TASK OBJECTIVE:
Return every one of the lines below unchanged and in the same order.

INFORMATION GIVEN:
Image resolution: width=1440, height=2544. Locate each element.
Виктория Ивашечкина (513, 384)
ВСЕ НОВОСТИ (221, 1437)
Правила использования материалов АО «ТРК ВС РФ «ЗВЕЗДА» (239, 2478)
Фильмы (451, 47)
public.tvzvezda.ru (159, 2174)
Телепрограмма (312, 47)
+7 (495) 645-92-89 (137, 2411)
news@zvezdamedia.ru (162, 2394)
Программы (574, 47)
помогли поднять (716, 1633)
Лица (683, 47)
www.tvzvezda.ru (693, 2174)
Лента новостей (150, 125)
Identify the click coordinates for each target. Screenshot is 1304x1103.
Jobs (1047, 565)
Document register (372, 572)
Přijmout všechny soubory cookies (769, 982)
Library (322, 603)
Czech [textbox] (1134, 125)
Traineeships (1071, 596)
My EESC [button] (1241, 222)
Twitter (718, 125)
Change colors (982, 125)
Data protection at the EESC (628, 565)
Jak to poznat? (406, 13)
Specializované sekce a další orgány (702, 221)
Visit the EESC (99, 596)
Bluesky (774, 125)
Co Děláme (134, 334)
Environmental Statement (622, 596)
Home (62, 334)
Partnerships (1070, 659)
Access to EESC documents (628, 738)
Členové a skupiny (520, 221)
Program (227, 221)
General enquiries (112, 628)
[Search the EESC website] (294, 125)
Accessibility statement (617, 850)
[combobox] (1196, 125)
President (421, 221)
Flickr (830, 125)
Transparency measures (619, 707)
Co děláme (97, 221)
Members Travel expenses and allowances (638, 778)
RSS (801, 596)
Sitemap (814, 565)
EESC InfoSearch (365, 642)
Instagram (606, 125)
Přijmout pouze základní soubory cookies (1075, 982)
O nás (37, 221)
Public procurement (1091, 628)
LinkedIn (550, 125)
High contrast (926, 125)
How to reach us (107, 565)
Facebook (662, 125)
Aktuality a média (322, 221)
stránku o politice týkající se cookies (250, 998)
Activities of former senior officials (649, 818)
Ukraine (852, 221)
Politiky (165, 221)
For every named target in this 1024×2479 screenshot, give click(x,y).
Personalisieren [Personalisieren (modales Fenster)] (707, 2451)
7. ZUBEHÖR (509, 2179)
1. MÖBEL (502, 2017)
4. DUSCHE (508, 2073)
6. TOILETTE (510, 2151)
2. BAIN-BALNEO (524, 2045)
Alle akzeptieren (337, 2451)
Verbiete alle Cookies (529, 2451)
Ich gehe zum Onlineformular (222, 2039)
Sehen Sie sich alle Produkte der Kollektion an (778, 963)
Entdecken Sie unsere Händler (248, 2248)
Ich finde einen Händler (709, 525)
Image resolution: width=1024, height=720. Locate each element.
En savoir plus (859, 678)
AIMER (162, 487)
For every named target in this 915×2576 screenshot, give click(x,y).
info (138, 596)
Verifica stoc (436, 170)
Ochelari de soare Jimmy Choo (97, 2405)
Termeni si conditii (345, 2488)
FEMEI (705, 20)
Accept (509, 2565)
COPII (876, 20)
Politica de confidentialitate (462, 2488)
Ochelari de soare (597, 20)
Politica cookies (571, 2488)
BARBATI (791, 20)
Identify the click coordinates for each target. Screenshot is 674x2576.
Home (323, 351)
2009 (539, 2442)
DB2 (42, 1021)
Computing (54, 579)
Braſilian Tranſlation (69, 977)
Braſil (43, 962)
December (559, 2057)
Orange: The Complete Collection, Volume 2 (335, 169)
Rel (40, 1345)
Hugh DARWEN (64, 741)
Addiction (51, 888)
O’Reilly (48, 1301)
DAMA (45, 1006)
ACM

ANSWER TO THE TASK:
Image resolution: width=1440, height=2544. Locate each element.
Виктория Ивашечкина (513, 384)
ВСЕ НОВОСТИ (221, 1437)
Правила использования материалов АО «ТРК ВС РФ «ЗВЕЗДА» (239, 2478)
Фильмы (451, 47)
public.tvzvezda.ru (159, 2174)
Телепрограмма (312, 47)
+7 (495) 645-92-89 (137, 2411)
news@zvezdamedia.ru (162, 2394)
Программы (574, 47)
помогли поднять (716, 1633)
Лица (683, 47)
www.tvzvezda.ru (693, 2174)
Лента новостей (150, 125)
Identify the click coordinates for each target. Screenshot is 1304x1103.
Jobs (1047, 565)
Document register (372, 572)
Přijmout všechny soubory cookies (769, 982)
Library (322, 603)
Czech [textbox] (1134, 125)
Traineeships (1071, 596)
My EESC [button] (1241, 222)
Twitter (718, 125)
Change colors (982, 125)
Data protection at the EESC (628, 565)
Jak to poznat? (406, 13)
Specializované sekce a další orgány (702, 221)
Visit the EESC (99, 596)
Bluesky (774, 125)
Co Děláme (134, 334)
Environmental Statement (622, 596)
Home (62, 334)
Partnerships (1070, 659)
Access to EESC documents (628, 738)
Členové a skupiny (520, 221)
Program (227, 221)
General enquiries (112, 628)
[Search the EESC website] (294, 125)
Accessibility statement (617, 850)
[combobox] (1196, 125)
President (421, 221)
Flickr (830, 125)
Transparency measures (619, 707)
Co děláme (97, 221)
Members Travel expenses and allowances (638, 778)
RSS (801, 596)
Sitemap (814, 565)
EESC InfoSearch (365, 642)
Instagram (606, 125)
Přijmout pouze základní soubory cookies (1075, 982)
O nás (37, 221)
Public procurement (1091, 628)
LinkedIn (550, 125)
High contrast (926, 125)
How to reach us (107, 565)
Facebook (662, 125)
Aktuality a média (322, 221)
stránku o politice týkající se cookies (250, 998)
Activities of former senior officials (649, 818)
Ukraine (852, 221)
Politiky (165, 221)
For every named target in this 1024×2479 screenshot, give click(x,y).
Personalisieren [Personalisieren (modales Fenster)] (707, 2451)
7. ZUBEHÖR (509, 2179)
1. MÖBEL (502, 2017)
4. DUSCHE (508, 2073)
6. TOILETTE (510, 2151)
2. BAIN-BALNEO (524, 2045)
Alle akzeptieren (337, 2451)
Verbiete alle Cookies (529, 2451)
Ich gehe zum Onlineformular (222, 2039)
Sehen Sie sich alle Produkte der Kollektion an (778, 963)
Entdecken Sie unsere Händler (248, 2248)
Ich finde einen Händler (709, 525)
Image resolution: width=1024, height=720. Locate each element.
En savoir plus (859, 678)
AIMER (162, 487)
For every named target in this 915×2576 screenshot, give click(x,y).
info (138, 596)
Verifica stoc (436, 170)
Ochelari de soare Jimmy Choo (97, 2405)
Termeni si conditii (345, 2488)
FEMEI (705, 20)
Accept (509, 2565)
COPII (876, 20)
Politica de confidentialitate (462, 2488)
Ochelari de soare (597, 20)
Politica cookies (571, 2488)
BARBATI (791, 20)
Identify the click coordinates for each target. Screenshot is 674x2576.
Home (323, 351)
2009 (539, 2442)
DB2 (42, 1021)
Computing (54, 579)
Braſilian Tranſlation (69, 977)
Braſil (43, 962)
December (559, 2057)
Orange: The Complete Collection, Volume 2 (335, 169)
Rel (40, 1345)
Hugh DARWEN (64, 741)
Addiction (51, 888)
O’Reilly (48, 1301)
DAMA (45, 1006)
ACM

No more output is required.